Bug #14095
closederb ignores attempt to set encoding
Description
Erb seems to ignore any attempt to set encoding:
$ erb -U
<%= "a".encoding %>
^D
ASCII-8BIT
I've tried multiple ways to do this but I just can't convice it that the .erb file is in UTF-8. It insists on ASCII-8BIT.
Updated by graywolf (Gray Wolf) about 7 years ago
Expected output was
$ erb -U
<%= "a".encoding %>
^D
UTF-8
Ruby works that way without setting anything
$ ruby
puts "a".encoding
^D
UTF-8
Why doesn't .erb have the same default?
Updated by hsbt (Hiroshi SHIBATA) about 7 years ago
- Assignee set to k0kubun (Takashi Kokubun)
Updated by hsbt (Hiroshi SHIBATA) about 7 years ago
- Status changed from Open to Assigned
Updated by k0kubun (Takashi Kokubun) about 7 years ago
- Status changed from Assigned to Closed
Applied in changeset trunk|r60739.
bin/erb: change template file encoding to UTF-8
Unlike Ruby source file encoding (script encoding) whose default is
changed to UTF-8 in Ruby 2.0 (Feature #6679), template's file encoding
given to erb(1) has been ASCII-8BIT since ERB supports m17n at r21170.
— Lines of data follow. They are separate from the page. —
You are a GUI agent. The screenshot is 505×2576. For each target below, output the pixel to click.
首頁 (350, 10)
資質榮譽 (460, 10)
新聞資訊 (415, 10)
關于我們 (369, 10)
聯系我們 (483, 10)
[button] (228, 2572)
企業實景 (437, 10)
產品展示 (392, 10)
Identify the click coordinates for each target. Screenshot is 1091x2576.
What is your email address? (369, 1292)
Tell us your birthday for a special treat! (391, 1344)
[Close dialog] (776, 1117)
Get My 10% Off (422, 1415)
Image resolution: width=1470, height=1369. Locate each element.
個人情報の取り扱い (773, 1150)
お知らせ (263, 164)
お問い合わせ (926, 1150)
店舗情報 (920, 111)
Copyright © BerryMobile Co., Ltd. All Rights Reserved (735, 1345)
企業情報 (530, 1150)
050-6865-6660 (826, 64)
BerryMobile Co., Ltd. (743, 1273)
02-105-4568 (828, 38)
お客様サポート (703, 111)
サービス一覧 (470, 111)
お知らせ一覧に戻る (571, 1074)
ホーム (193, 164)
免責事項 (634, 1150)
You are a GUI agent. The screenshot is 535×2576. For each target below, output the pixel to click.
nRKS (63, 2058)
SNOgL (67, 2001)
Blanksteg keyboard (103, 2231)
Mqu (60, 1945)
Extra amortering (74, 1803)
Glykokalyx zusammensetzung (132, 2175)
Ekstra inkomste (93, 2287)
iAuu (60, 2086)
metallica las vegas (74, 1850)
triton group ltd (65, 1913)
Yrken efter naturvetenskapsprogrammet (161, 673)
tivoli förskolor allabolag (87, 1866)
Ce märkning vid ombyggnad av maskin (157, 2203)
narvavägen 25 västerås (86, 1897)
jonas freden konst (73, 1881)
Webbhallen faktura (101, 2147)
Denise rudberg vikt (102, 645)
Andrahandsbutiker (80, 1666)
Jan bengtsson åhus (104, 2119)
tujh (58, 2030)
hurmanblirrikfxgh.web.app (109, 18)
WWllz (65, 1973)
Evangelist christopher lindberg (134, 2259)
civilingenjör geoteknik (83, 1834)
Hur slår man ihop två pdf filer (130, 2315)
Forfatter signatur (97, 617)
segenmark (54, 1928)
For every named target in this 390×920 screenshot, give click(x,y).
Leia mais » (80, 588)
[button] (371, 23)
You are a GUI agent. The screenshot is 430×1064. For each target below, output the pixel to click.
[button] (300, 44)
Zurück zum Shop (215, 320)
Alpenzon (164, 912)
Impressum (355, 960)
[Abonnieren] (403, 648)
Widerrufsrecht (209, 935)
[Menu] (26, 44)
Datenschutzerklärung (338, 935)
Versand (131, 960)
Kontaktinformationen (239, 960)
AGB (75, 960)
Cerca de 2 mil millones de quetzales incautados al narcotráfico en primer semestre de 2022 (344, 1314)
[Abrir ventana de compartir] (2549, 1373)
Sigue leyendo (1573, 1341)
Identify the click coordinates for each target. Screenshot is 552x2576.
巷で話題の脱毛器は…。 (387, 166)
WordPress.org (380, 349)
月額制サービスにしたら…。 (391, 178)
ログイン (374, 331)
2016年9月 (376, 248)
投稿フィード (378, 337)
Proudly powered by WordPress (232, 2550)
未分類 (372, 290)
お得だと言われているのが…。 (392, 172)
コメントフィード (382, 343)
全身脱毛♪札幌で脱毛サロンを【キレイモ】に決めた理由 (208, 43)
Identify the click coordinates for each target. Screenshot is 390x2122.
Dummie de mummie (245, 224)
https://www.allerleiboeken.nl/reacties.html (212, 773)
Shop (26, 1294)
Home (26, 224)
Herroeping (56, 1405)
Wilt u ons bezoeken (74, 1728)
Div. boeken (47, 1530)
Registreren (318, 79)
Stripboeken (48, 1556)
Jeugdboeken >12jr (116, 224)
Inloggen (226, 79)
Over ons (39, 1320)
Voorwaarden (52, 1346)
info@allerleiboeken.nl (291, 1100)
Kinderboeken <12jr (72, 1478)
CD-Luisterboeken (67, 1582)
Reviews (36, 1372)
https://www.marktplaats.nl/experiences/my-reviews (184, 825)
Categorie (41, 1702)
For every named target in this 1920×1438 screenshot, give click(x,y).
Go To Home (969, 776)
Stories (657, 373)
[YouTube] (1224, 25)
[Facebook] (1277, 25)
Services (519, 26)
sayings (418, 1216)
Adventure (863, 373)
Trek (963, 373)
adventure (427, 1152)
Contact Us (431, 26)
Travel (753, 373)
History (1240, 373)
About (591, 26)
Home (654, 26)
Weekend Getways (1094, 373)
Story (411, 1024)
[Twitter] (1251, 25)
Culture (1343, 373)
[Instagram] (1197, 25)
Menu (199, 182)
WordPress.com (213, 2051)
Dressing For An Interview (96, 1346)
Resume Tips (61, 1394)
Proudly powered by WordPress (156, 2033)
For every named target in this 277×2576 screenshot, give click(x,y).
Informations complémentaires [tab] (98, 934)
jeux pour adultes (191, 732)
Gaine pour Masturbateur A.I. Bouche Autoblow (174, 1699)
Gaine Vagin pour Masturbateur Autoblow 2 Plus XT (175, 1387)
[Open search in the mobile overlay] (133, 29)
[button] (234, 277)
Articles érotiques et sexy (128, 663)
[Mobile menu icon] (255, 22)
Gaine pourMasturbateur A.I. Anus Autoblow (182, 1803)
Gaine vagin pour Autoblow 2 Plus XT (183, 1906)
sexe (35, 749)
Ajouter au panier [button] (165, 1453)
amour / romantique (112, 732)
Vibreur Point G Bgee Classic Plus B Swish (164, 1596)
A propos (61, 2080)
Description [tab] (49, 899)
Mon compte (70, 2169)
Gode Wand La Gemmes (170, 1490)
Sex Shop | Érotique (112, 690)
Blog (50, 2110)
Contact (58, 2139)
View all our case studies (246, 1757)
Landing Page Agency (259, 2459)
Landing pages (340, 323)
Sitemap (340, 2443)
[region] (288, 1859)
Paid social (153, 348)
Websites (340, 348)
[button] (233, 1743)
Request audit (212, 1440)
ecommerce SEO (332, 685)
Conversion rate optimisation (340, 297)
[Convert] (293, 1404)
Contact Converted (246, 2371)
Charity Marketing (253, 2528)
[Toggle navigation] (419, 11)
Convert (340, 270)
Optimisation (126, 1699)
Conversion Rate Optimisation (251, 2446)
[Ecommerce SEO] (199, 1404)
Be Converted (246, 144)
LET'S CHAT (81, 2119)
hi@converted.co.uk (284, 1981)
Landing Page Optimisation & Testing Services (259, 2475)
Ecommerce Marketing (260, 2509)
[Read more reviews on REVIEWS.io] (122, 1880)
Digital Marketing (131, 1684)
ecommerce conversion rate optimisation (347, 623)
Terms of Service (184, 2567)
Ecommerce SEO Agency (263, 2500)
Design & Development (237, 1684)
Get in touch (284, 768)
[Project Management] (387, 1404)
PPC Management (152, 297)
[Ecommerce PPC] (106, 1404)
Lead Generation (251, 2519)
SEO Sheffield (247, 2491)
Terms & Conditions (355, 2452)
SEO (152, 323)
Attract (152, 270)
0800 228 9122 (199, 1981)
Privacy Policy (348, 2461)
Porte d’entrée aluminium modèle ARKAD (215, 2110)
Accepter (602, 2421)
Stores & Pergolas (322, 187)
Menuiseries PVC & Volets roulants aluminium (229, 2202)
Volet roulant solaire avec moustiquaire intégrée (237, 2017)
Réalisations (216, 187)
Like Ruby source file encoding, erb template file encoding should be
UTF-8 in Ruby 2.
[Bug #14095] [ruby-core:83708]
Updated by k0kubun (Takashi Kokubun) about 7 years ago
Hi Gray,
First of all, -U option of erb(1) is just the same as ruby(1)'s one, which sets both external and internal encoding to UTF-8. As those encodings are for IO, -U (or -E) is not related to the described behavior.
The actual cause that matters is source file encoding (script encoding, which affects encoding of string literal in the file) counterpart for erb(1) command. As m17n of erb(1) is implemented in Ruby 1.9, it's the same as Ruby 1.9's default source file encoding: ASCII-8BIT. But Ruby 2's default source file encoding is changed to UTF-8, I thought erb(1)'s one should be changed in the same way. Thus I fixed it in r60739.
Updated by k0kubun (Takashi Kokubun) about 7 years ago
Ah, one more comment is that you can use magic comment to change source file encoding of erb template before and after that change:
$ ruby -v
ruby 2.4.2p198 (2017-09-14 revision 59899) [x86_64-linux]
$ cat ascii.erb
<%= ''.encoding %>
$ erb -T 1 ascii.erb
ASCII-8BIT
$ cat utf-8.erb
<%# coding: UTF-8 %>
<%= ''.encoding %>
$ erb -T 1 utf-8.erb
UTF-8
Updated by graywolf (Gray Wolf) about 7 years ago
Thank you for quick fix and your answer, I've tried the magic comment thing base on what I googled, to be precise <% # -*- coding: UTF-8 -*- %>
which didn't work. Your version <%# coding: UTF-8 %>
does work so I can now use ?猫
without getting parser error. Yeeey!